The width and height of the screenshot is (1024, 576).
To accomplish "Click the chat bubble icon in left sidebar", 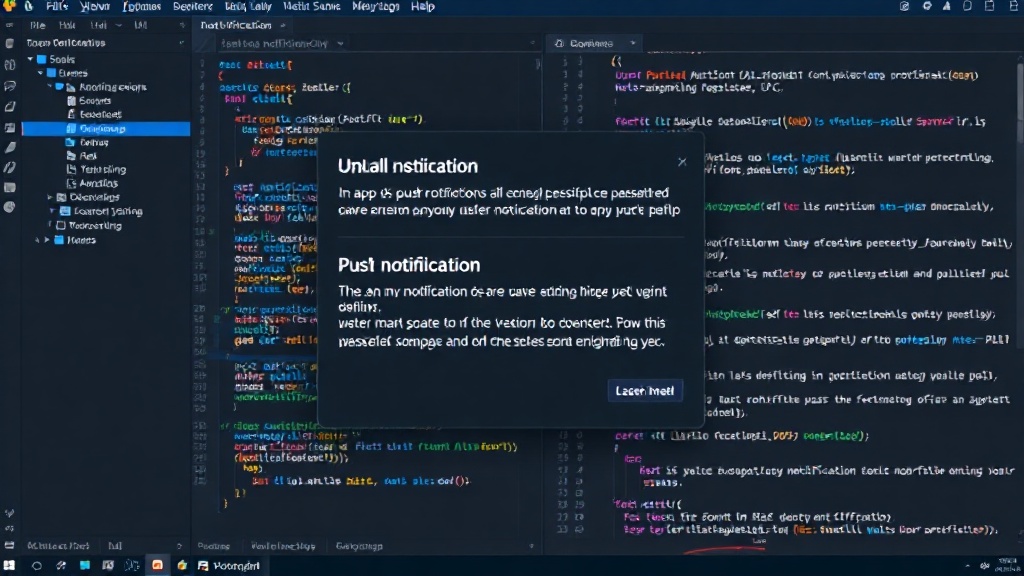I will [x=10, y=86].
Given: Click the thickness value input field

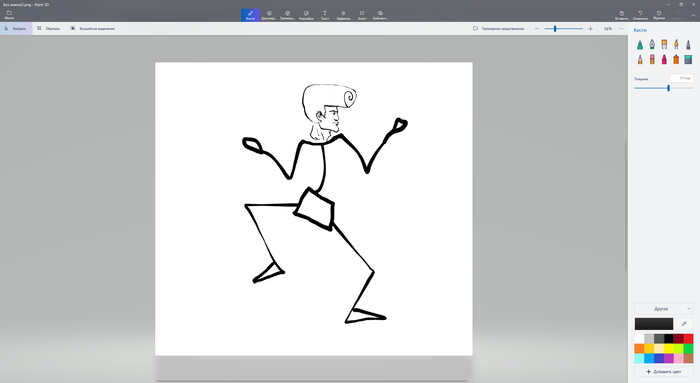Looking at the screenshot, I should [x=682, y=79].
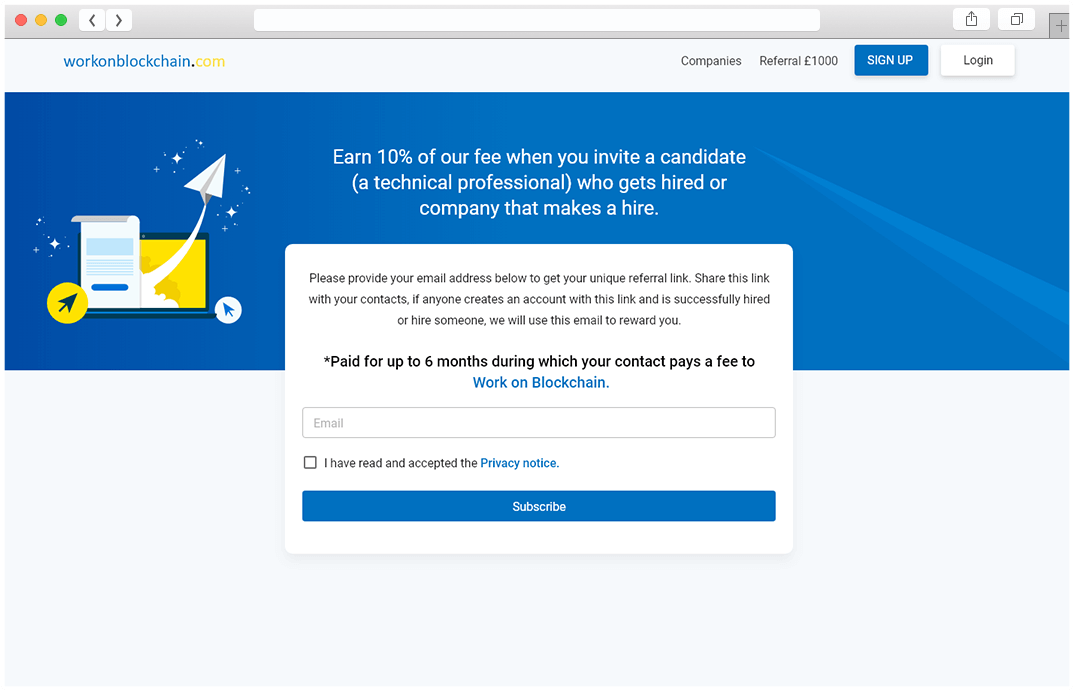This screenshot has width=1074, height=691.
Task: Click the workonblockchain.com logo
Action: 144,61
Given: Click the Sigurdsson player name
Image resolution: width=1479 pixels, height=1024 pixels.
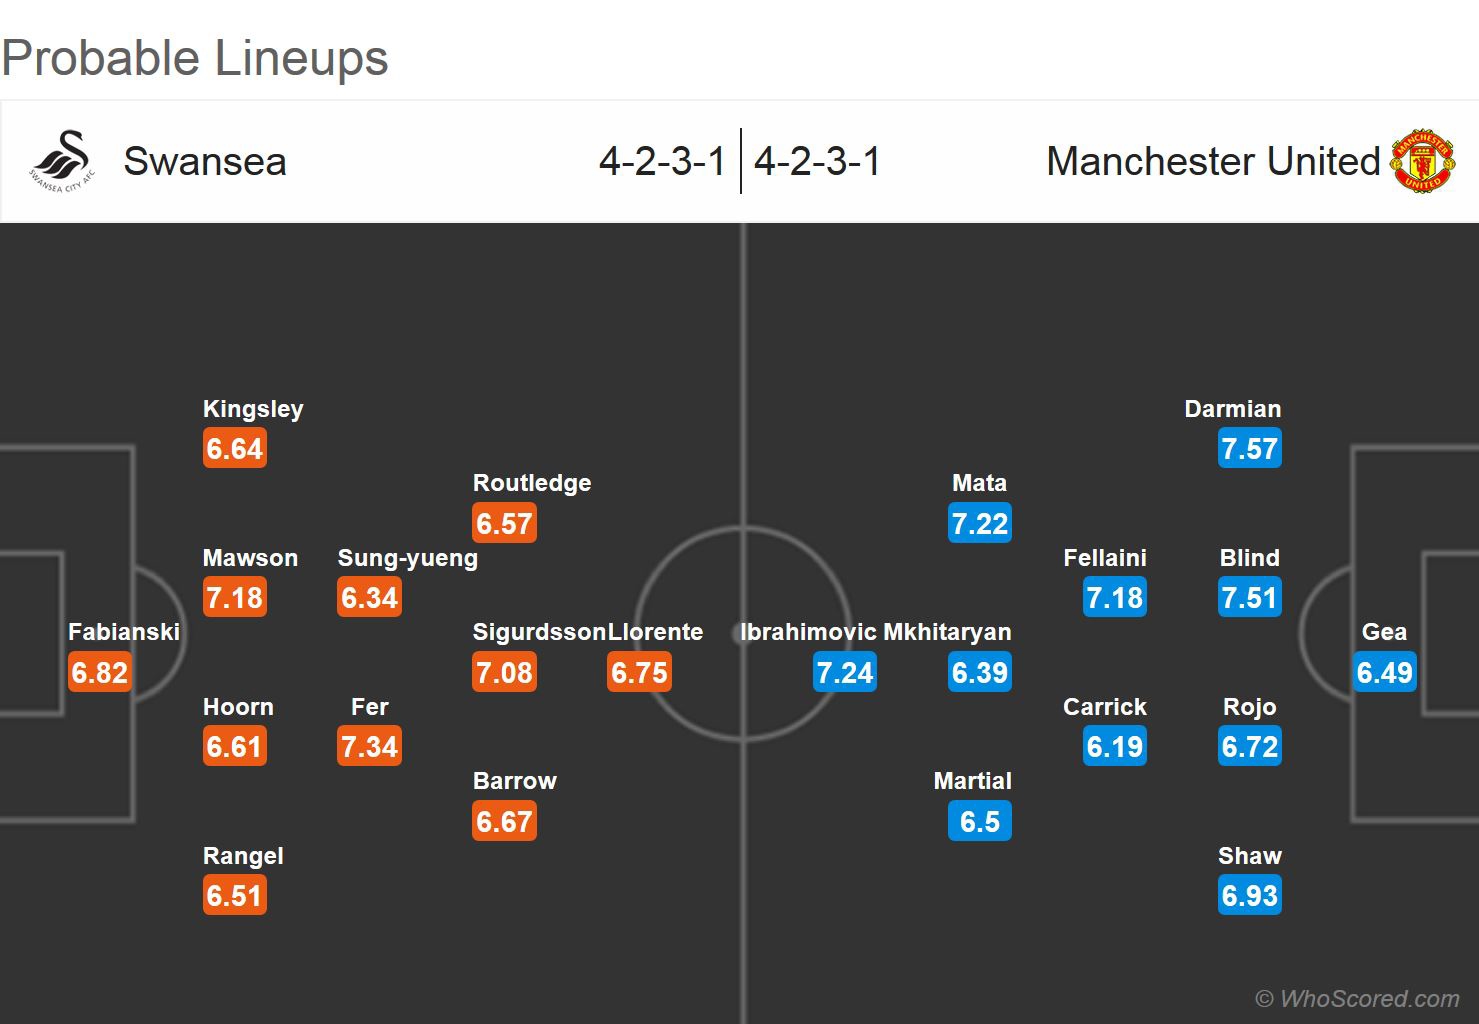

══════════════════════════════

Every line from the one containing "Given: Click the thickness value input field" through the end of the listing is to be copied exactly; the pictures are not.

# Answer to the exercise:
Given: Click the thickness value input field

Looking at the screenshot, I should [x=682, y=79].
This screenshot has width=1074, height=691.
Task: Click the workonblockchain.com logo
Action: 144,61
Given: Click the Sigurdsson player name
Image resolution: width=1479 pixels, height=1024 pixels.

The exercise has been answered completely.